(Extracted data entries)

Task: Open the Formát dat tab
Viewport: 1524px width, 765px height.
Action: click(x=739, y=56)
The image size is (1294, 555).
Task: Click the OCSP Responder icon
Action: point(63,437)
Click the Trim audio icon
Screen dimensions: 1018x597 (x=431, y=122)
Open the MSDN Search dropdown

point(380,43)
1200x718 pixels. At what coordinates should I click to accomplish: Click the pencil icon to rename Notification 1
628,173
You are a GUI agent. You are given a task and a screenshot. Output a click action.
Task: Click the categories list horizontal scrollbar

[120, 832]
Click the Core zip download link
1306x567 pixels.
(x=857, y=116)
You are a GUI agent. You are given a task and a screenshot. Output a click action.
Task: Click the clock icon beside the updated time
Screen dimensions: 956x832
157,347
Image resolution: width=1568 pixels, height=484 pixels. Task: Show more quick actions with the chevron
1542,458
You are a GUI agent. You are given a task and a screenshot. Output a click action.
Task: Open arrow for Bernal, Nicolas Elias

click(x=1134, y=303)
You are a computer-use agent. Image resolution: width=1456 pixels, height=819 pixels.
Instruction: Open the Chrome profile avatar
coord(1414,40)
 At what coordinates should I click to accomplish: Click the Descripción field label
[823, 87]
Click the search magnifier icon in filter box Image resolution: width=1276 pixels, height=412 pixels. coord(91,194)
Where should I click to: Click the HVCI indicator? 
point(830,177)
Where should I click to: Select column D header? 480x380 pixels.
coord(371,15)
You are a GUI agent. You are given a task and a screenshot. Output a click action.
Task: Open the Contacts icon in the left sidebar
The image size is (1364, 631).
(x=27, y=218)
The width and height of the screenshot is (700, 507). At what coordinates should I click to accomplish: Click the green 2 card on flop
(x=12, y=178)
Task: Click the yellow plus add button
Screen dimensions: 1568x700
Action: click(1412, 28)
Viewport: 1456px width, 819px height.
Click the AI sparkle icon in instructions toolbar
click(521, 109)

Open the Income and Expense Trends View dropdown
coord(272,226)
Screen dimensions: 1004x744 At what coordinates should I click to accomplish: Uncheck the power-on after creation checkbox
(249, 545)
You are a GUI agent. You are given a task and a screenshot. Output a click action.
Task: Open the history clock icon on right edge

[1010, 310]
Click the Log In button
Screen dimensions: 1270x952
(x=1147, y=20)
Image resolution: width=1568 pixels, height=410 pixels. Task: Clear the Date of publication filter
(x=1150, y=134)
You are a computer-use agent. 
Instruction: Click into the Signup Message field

* Problem to solve
Output the lines of material from the line containing "Open the Income" through the final line as a JSON list of strings, one string per line, with blank lines omitted.

* Task output
[
  "Open the Income and Expense Trends View dropdown",
  "coord(272,226)",
  "Screen dimensions: 1004x744 At what coordinates should I click to accomplish: Uncheck the power-on after creation checkbox",
  "(249, 545)",
  "You are a GUI agent. You are given a task and a screenshot. Output a click action.",
  "Task: Open the history clock icon on right edge",
  "[1010, 310]",
  "Click the Log In button",
  "Screen dimensions: 1270x952",
  "(x=1147, y=20)",
  "Image resolution: width=1568 pixels, height=410 pixels. Task: Clear the Date of publication filter",
  "(x=1150, y=134)",
  "You are a computer-use agent. ",
  "Instruction: Click into the Signup Message field"
]